6. Repeat business & referral strategy

Resolving Concerns

Prospects and customers present concerns and objections when they don’t understand or agree with the claims you are making about your products and services. Many salespeople disengage from selling at this point and concede the victory to the prospect. Top salespeople, on the other hand, consider concerns and objections raised by the customer merely as a roadblock and an opportunity to question the prospect further and gather more data about their issue, with a view to further educating them on how they can help to solve their problem or dilemma.

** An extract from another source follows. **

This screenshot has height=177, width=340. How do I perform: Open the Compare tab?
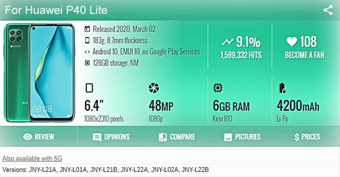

Some concerns and objections may simply be intended to disarm you. However, if you panic in response to a concern that is a sincere obstacle, you may lose the prospect’s confidence. The key is to:

First, concentrate on identifying the foundation of the prospect’s or customer’s concern. Is it a fear of buying something new? A pricing issue? A lack of technical knowledge? A lack of credibility or capability?

Second, because many customer concerns and objections are either covert or unspoken, or based on unclear requirements, further probing can reveal what you need to learn to satisfy their needs and wants. Objections are simply data requests - neither good, nor bad!

Third, when you allow the prospect to express the negative and unfavourable aspects of your offer, it brings the issues out into the open and allows you the opportunity understand the customer’s uncertainty and provide the pertinent information to resolve it.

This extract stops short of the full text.